**Information**

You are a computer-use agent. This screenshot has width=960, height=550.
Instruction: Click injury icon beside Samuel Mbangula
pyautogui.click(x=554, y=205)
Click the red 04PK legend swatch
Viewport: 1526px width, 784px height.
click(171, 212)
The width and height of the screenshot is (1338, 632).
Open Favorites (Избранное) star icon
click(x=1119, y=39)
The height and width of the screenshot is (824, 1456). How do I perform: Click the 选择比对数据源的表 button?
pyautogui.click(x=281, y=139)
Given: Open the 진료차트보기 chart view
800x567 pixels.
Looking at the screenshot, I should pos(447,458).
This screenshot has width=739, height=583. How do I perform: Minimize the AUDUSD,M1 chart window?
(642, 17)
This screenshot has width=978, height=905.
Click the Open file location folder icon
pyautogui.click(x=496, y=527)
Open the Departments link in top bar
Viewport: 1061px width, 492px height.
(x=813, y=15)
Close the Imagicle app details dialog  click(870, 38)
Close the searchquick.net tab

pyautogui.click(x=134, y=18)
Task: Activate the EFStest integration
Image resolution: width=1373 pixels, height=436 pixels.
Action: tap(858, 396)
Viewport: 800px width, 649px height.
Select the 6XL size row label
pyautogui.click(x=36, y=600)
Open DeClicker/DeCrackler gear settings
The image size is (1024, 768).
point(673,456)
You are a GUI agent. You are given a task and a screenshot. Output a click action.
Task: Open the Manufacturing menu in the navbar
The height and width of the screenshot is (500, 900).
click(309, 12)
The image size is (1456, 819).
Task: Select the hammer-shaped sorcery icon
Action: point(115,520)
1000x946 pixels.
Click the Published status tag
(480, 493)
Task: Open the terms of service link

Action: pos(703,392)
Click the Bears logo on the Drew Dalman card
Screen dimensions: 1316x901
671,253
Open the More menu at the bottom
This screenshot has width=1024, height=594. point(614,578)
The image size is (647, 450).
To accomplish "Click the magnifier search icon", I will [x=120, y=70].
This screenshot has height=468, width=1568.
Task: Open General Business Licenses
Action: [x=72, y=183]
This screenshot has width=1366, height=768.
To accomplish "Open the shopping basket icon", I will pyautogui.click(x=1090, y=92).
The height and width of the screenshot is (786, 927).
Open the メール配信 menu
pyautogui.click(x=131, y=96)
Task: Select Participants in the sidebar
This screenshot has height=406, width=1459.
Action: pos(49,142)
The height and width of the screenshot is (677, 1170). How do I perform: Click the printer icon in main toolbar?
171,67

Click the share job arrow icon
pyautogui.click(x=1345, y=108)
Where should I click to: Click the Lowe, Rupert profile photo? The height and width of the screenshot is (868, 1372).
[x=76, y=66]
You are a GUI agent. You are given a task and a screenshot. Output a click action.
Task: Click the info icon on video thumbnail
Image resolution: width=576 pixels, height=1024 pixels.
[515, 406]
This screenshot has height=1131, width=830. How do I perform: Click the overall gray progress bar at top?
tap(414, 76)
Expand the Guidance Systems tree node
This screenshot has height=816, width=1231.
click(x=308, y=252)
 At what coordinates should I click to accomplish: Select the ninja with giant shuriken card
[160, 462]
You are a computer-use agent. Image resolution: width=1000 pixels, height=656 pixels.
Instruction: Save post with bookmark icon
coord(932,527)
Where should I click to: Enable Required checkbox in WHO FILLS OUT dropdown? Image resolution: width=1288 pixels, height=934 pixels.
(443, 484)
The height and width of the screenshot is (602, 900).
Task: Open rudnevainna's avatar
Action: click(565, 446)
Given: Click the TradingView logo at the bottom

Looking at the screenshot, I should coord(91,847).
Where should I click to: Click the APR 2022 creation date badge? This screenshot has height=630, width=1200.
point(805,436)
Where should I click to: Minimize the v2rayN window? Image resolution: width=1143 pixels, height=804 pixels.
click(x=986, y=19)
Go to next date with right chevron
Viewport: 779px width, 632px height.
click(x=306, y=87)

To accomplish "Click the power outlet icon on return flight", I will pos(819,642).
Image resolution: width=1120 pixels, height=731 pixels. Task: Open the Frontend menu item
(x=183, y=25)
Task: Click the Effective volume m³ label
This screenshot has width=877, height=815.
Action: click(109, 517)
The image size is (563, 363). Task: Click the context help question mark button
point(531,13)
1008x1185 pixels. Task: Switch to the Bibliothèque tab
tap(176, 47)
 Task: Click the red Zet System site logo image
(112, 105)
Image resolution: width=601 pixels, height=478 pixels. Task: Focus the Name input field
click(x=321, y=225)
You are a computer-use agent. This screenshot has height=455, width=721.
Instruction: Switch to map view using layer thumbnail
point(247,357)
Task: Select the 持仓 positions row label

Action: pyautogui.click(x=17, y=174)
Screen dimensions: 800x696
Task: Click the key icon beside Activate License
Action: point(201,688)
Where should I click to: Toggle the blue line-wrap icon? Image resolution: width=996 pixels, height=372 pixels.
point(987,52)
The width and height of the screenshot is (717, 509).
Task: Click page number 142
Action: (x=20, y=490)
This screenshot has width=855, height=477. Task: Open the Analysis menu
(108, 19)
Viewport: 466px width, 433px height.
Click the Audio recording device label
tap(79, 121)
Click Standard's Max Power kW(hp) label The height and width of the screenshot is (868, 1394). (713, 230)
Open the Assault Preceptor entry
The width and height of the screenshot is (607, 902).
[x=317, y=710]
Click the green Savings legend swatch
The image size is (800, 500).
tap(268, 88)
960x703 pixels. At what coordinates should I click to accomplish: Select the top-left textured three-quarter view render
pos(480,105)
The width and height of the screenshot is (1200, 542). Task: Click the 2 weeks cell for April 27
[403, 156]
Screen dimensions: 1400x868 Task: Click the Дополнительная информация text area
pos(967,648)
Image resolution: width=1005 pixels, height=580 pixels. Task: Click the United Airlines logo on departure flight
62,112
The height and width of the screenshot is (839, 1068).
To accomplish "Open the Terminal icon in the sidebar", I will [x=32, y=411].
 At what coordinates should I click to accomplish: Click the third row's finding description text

**Exercise description**
Set down all of the lines above without altering a word.

**Expected answer**
You are a computer-use agent. This screenshot has width=960, height=550.
Instruction: Click injury icon beside Samuel Mbangula
pyautogui.click(x=554, y=205)
Click the red 04PK legend swatch
Viewport: 1526px width, 784px height.
click(171, 212)
The width and height of the screenshot is (1338, 632).
Open Favorites (Избранное) star icon
click(x=1119, y=39)
The height and width of the screenshot is (824, 1456). How do I perform: Click the 选择比对数据源的表 button?
pyautogui.click(x=281, y=139)
Given: Open the 진료차트보기 chart view
800x567 pixels.
Looking at the screenshot, I should pos(447,458).
This screenshot has width=739, height=583. How do I perform: Minimize the AUDUSD,M1 chart window?
(642, 17)
This screenshot has width=978, height=905.
Click the Open file location folder icon
pyautogui.click(x=496, y=527)
Open the Departments link in top bar
Viewport: 1061px width, 492px height.
(x=813, y=15)
Close the Imagicle app details dialog  click(870, 38)
Close the searchquick.net tab

pyautogui.click(x=134, y=18)
Task: Activate the EFStest integration
Image resolution: width=1373 pixels, height=436 pixels.
Action: tap(858, 396)
Viewport: 800px width, 649px height.
Select the 6XL size row label
pyautogui.click(x=36, y=600)
Open DeClicker/DeCrackler gear settings
The image size is (1024, 768).
point(673,456)
You are a GUI agent. You are given a task and a screenshot. Output a click action.
Task: Open the Manufacturing menu in the navbar
The height and width of the screenshot is (500, 900).
click(309, 12)
The image size is (1456, 819).
Task: Select the hammer-shaped sorcery icon
Action: point(115,520)
1000x946 pixels.
Click the Published status tag
(480, 493)
Task: Open the terms of service link

Action: pos(703,392)
Click the Bears logo on the Drew Dalman card
Screen dimensions: 1316x901
671,253
Open the More menu at the bottom
This screenshot has width=1024, height=594. point(614,578)
The image size is (647, 450).
To accomplish "Click the magnifier search icon", I will [x=120, y=70].
This screenshot has height=468, width=1568.
Task: Open General Business Licenses
Action: [x=72, y=183]
This screenshot has width=1366, height=768.
To accomplish "Open the shopping basket icon", I will pyautogui.click(x=1090, y=92).
The height and width of the screenshot is (786, 927).
Open the メール配信 menu
pyautogui.click(x=131, y=96)
Task: Select Participants in the sidebar
This screenshot has height=406, width=1459.
Action: pos(49,142)
The height and width of the screenshot is (677, 1170). How do I perform: Click the printer icon in main toolbar?
171,67

Click the share job arrow icon
pyautogui.click(x=1345, y=108)
Where should I click to: Click the Lowe, Rupert profile photo? The height and width of the screenshot is (868, 1372).
[x=76, y=66]
You are a GUI agent. You are given a task and a screenshot. Output a click action.
Task: Click the info icon on video thumbnail
Image resolution: width=576 pixels, height=1024 pixels.
[515, 406]
This screenshot has height=1131, width=830. How do I perform: Click the overall gray progress bar at top?
tap(414, 76)
Expand the Guidance Systems tree node
This screenshot has height=816, width=1231.
click(x=308, y=252)
 At what coordinates should I click to accomplish: Select the ninja with giant shuriken card
[160, 462]
You are a computer-use agent. Image resolution: width=1000 pixels, height=656 pixels.
Instruction: Save post with bookmark icon
coord(932,527)
Where should I click to: Enable Required checkbox in WHO FILLS OUT dropdown? Image resolution: width=1288 pixels, height=934 pixels.
(443, 484)
The height and width of the screenshot is (602, 900).
Task: Open rudnevainna's avatar
Action: click(565, 446)
Given: Click the TradingView logo at the bottom

Looking at the screenshot, I should coord(91,847).
Where should I click to: Click the APR 2022 creation date badge? This screenshot has height=630, width=1200.
point(805,436)
Where should I click to: Minimize the v2rayN window? Image resolution: width=1143 pixels, height=804 pixels.
click(x=986, y=19)
Go to next date with right chevron
Viewport: 779px width, 632px height.
click(x=306, y=87)

To accomplish "Click the power outlet icon on return flight", I will pos(819,642).
Image resolution: width=1120 pixels, height=731 pixels. Task: Open the Frontend menu item
(x=183, y=25)
Task: Click the Effective volume m³ label
This screenshot has width=877, height=815.
Action: click(109, 517)
The image size is (563, 363). Task: Click the context help question mark button
point(531,13)
1008x1185 pixels. Task: Switch to the Bibliothèque tab
tap(176, 47)
 Task: Click the red Zet System site logo image
(112, 105)
Image resolution: width=601 pixels, height=478 pixels. Task: Focus the Name input field
click(x=321, y=225)
You are a computer-use agent. This screenshot has height=455, width=721.
Instruction: Switch to map view using layer thumbnail
point(247,357)
Task: Select the 持仓 positions row label

Action: pyautogui.click(x=17, y=174)
Screen dimensions: 800x696
Task: Click the key icon beside Activate License
Action: point(201,688)
Where should I click to: Toggle the blue line-wrap icon? Image resolution: width=996 pixels, height=372 pixels.
point(987,52)
The width and height of the screenshot is (717, 509).
Task: Click page number 142
Action: (x=20, y=490)
This screenshot has width=855, height=477. Task: Open the Analysis menu
(108, 19)
Viewport: 466px width, 433px height.
Click the Audio recording device label
tap(79, 121)
Click Standard's Max Power kW(hp) label The height and width of the screenshot is (868, 1394). (713, 230)
Open the Assault Preceptor entry
The width and height of the screenshot is (607, 902).
[x=317, y=710]
Click the green Savings legend swatch
The image size is (800, 500).
tap(268, 88)
960x703 pixels. At what coordinates should I click to accomplish: Select the top-left textured three-quarter view render
pos(480,105)
The width and height of the screenshot is (1200, 542). Task: Click the 2 weeks cell for April 27
[403, 156]
Screen dimensions: 1400x868 Task: Click the Дополнительная информация text area
pos(967,648)
Image resolution: width=1005 pixels, height=580 pixels. Task: Click the United Airlines logo on departure flight
62,112
The height and width of the screenshot is (839, 1068).
To accomplish "Open the Terminal icon in the sidebar", I will [x=32, y=411].
 At what coordinates should I click to accomplish: Click the third row's finding description text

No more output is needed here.